4. Generate Signature: Whether or not to generate a signature
5. Signature Algorithm: If Generate Signature is True, then use this algorithm
6. Signing Key : Optional signing key to paste. If using RS, ES, or PS family of algorithms, this key must be a valid signing key.
7. Signing Key From File: Optionally load key from file. If selected, option Path to Signing Key will appear. Useful if key is raw bytes and generally more reliable. Recommended.
8. Signing Key From Command: Optionally obtain key from external comand. If selected, option Path to Signing Cmd will appear. Useful if signing process is not standard or not supported. The command should expect only encoded(header).encoded(payload) string as an argument and print base64-encoded key to standard output.
9. Path to Signing Key: Path to file with the signing key. If using RS, ES, or PS family of algorithms, this key must be a valid signing key.

Selector Example: Selecting alg

If you wanted to fuzz the alg field, you would use "Header" for your target selection and .alg as your selector

Selector Example: Selecting a nested claim

Given the claim:

"user" : { 
       "username" : "john.doe", 
       "role" : "admin" 
    } 

Say you want to fuzz role. You would use .user.role as your selector. If you were using a regex, you might just use admin.

Fuzzing examples

Example 1: Fuzzing for None

Say you want to test if an application can be tricked into accepting none as a valid hashing algorithm. This vulnerability was originally discussed here. You may want to try various permutations of none (e.g. NoNe, nOne, noNe, etc). Note that this is not the same as selecting 'None' as the Signature Algorithm, which will simply use pyjwt.

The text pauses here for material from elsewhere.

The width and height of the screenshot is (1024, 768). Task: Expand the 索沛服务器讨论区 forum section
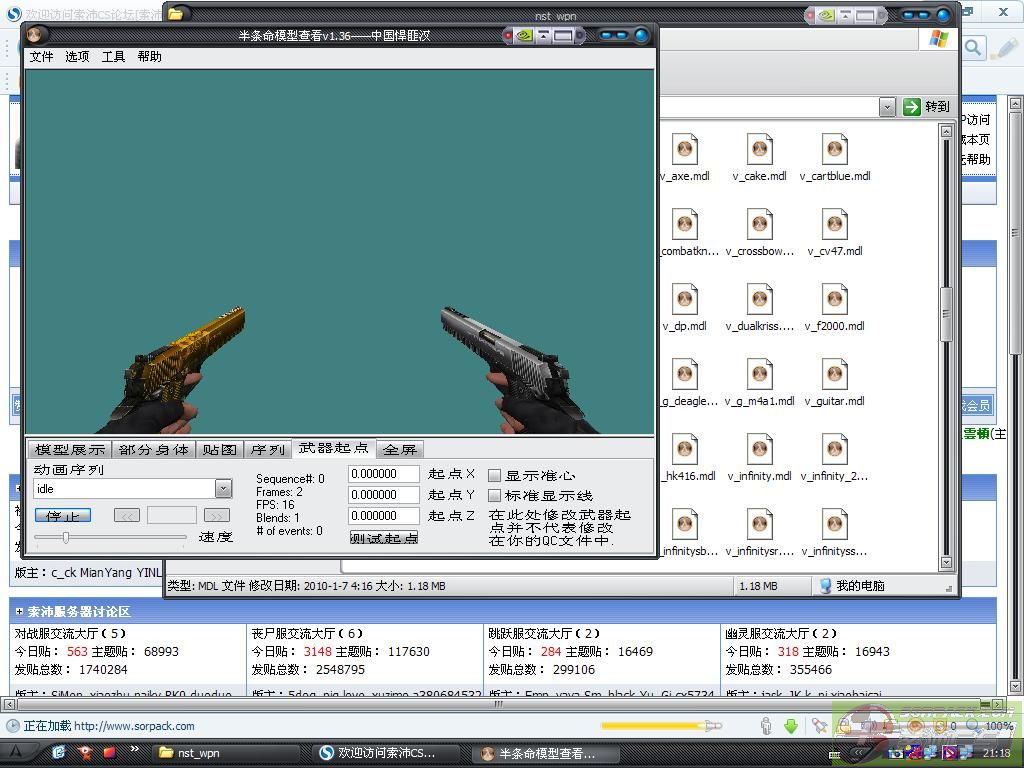pos(19,611)
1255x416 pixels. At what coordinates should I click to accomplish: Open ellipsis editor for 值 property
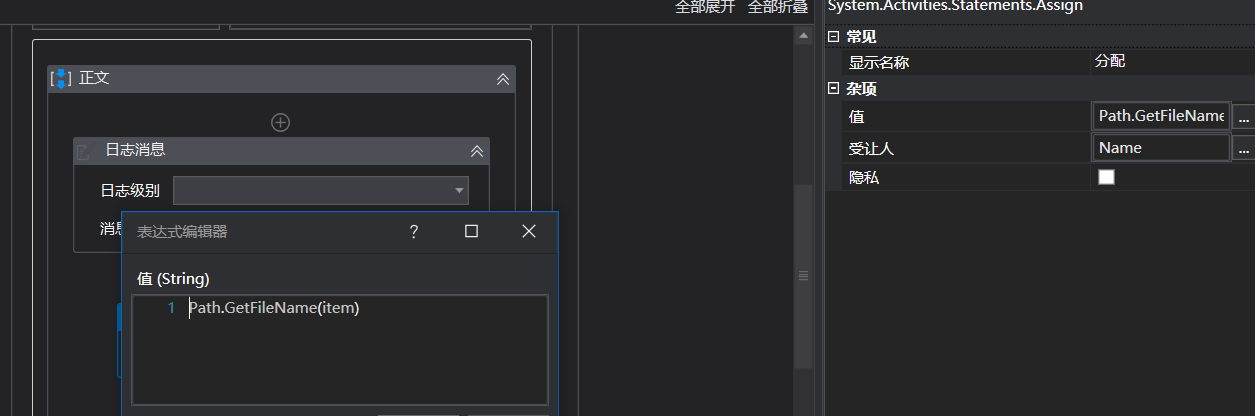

1. Use .alg as your selector
2. Strip signature from your token

3. Add your payload list to Intruder

4. Run Intruder. One can see the JSON Web Tokens extension is also handy here

Example 2: Algorithmic substitution

Say you want to test if an application can be tricked into using a public key as an HMAC key.

1. Use an empty selector ., or try fuzzing another claim (e.g. Payload -> .user.name) to see if your attack has been successful.
2. Set Generate Signature to True
3. Select HS256 as your signature algorithm
4. Specify the path to the public key, or paste the key in the text box (be careful with \ns)

Example 3: kid claim fuzzing

Bitcoin CTF had a challenge last year involving an improperly handled kid field. Here's how this extension could help you attack that.

Looking at RFC7515, we can see that the kid (key id) value is an optional claim field in the header section of a JWT token providing a 'hint' to the operator as to which key was used to sign the token. This is useful if multiple keys are used. Implementation itself is unspecified and up to the operator. Since the kid parameter is parsed before verifying the signature and implementation is up to the operator, this field presents a promising attack vector.

In the Bitcoin CTF, the kid field turned out to be a filename under control of the user. By specifying a CSS or JS file with known contents and manipulating the algorithm, one could generate a valid token. To test this with this fuzzer, one could do the following:

To exploit this using the fuzzer you would do the following:

1. Select the Header as your target and .kid as your selector
2. Set Generate Signature? to "True"
3. Select the signature algorithm, in this case HS256
4. Dump the known file contents into the Signing Key text field
5. Hit save

Or

6. Add your fuzz list

7. Run Intruder
8. Victory dance

Issues or feature requests

PRs welcome. Please open an issue if you have encountered a bug or want to see additional features added. Currently, the fuzzer only supports fuzzing a single claim at a time. If there is interest in supporting functions like Pitchfork intruder positions, I may consider adding. I am also exploring adding an IScannerInsertionPoint for the active scanner.

This extension has been submitted to Portswigger for inclusion in the BApp store pending review.